Mr Rup’s position on appeal


[23] Counsel for Mr Rup advanced two submissions in support of the appeal:
  1. The first goes to the counterclaim, and is based on the continuing assertion that the vehicle was not roadworthy when purchased in December 2009 (the merchantable quality issue);
  2. The second deals with a discrete point in relation to the calculation of interest (the interest issue).

[24] A further point emerged in oral argument. That involves the question whether Carpenters has adequately mitigated its loss (the mitigation issue).

The merchantable quality issue


[25] Mr Rup had been complaining continuously about the ignition difficulties from March 2010.[6] In November 2011, the “overheating” incident occurred. By this time, Mr Rup had used the vehicle for some two years, and had driven the vehicle approximately 97,000kms: some 94,500kms since the first ignition problem, to which Mr Rup referred in his email to Mr Chandra of 17 March 2010.[7]

[26] In summary, between 30 December 2009 and November 2011, Mr Rup had driven the vehicle for 97,000kms – almost 10,000kms per month. This was after the first ignition problem in March 2010 when the car had been driven about 2500km. Mr Rup acknowledged that he had arranged for the vehicle to be serviced at all times until the 80,000km service was required, with the last service being undertaken on 6 September 2011. At that time, the vehicle was showing 80,872kms on the odometer, less than the distance that had actually been driven by that time. Yet, Mr Rup continued to assert that the vehicle was not roadworthy when purchased on 30 December 2009.

[27] In relation to the merchantable quality issue, reliance was placed on the warranties provided on the sale of the vehicle.[8] Carpenters called a witness, Mr Narendra Lal, a Warranty Manager, employed by Carpenters with more than 30 years experience. While not independent in the sense that term would be used to describe an expert witness, Mr Lal’s evidence is relevant to the state of the vehicle and the condition it was in when it was placed in Carpenters’ custody.

[28] Mr Lal described the issue raised in November/December 2011 (when the vehicle was left at Carpenters garage) as follows:[9]

“Q: Could you tell this Court about that issue?

A: This issue the vehicle had a hose bust from radar hose and because of that the coolant leaked out of radiator. The vehicle on highway had a radiator leak due to which the coolant leaked out and this went unnoticed by the customer where there is a gauge on the vehicle which says temperature gauge; low and high. So if the temperature gauge is rising that means the engine is overheating; and its like a precaution to the customer. You have to stop the vehicle to see what is wrong and because of that loss of coolant, the engine overheated, buckled and ceased.”

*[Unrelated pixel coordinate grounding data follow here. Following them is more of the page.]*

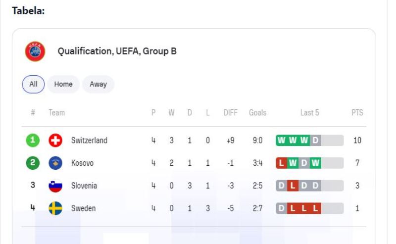396x244 pixels.
Task: Click the PTS column header
Action: (357, 113)
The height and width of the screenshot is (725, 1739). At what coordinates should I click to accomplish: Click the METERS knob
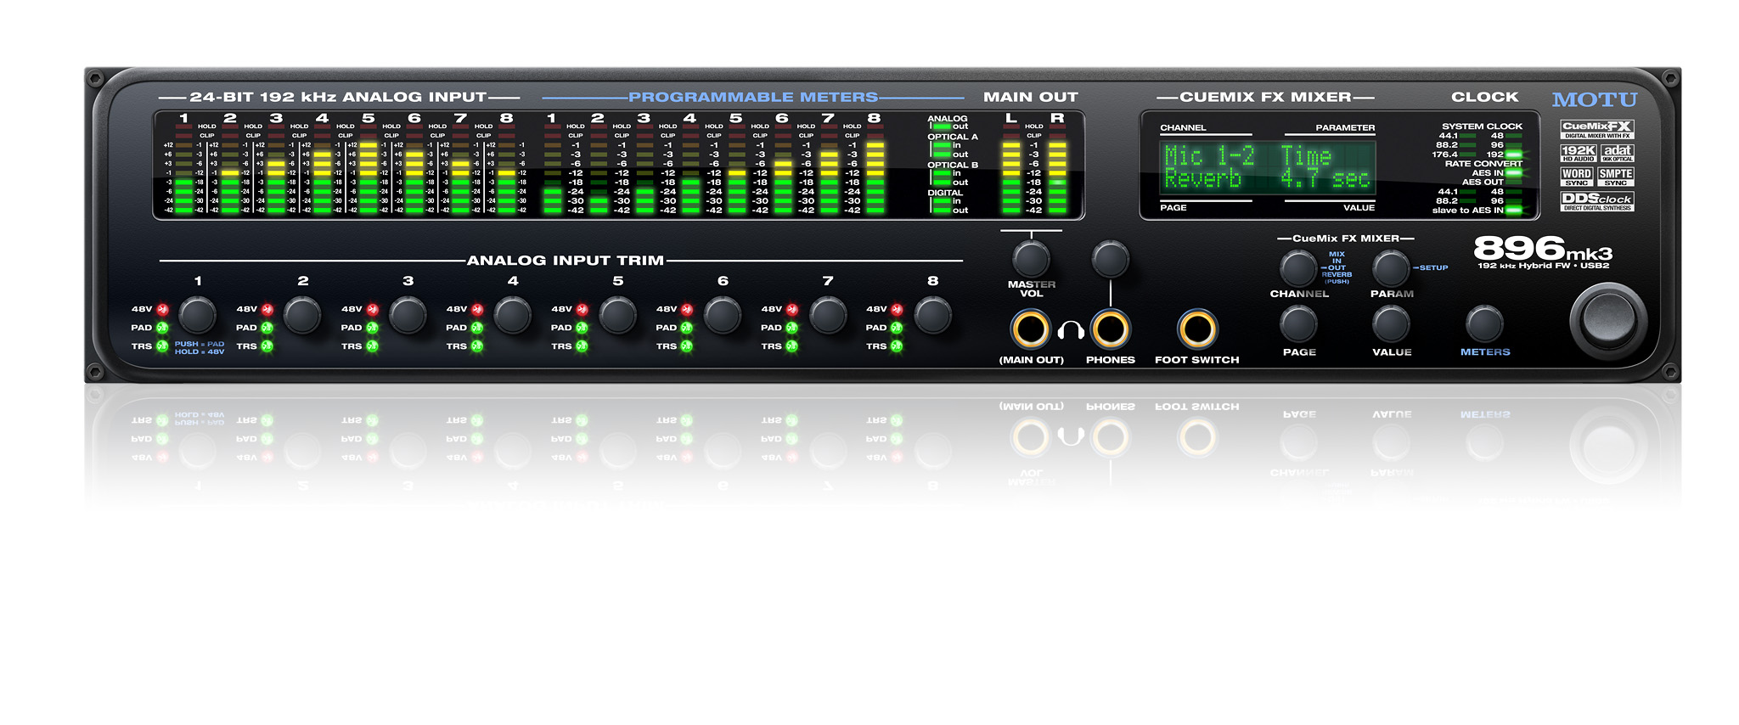[1484, 324]
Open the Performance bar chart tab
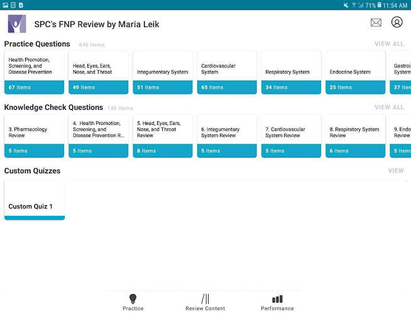The width and height of the screenshot is (411, 314). [277, 302]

[29] On being questioned about the relevance of that to the warranties, Mr Lal stated that the hose must have perished over a period of time because 95,000 to 96,000kms was too much for it to bear. This evidence was supported by a contemporary email sent by Mr Faiyaz Rahiman of 12 January 2012 to Mr Rup, into which Mr Lal was copied. Mr Rahiman was described (in the email) as Carpenters’ “Western & Northern Fixed Operations Manager” and “Acting Service Manager Central Workshops”. He said that the issue of overheating of engine definitely could not be taken under warranty because:

[30] Although not strictly in issue on this appeal, I am satisfied that the warranties do not apply. Nevertheless, Mr Lal’s evidence remains relevant to the merchantable quality issue, to the extent that he deposed that the “overheating” problem was in “no way related to the initial issue of the vehicle not starting”.[10] Based on Mr Lal’s evidence, it is clear that the engine failure was caused by overheating due to a worn-out radiator hose.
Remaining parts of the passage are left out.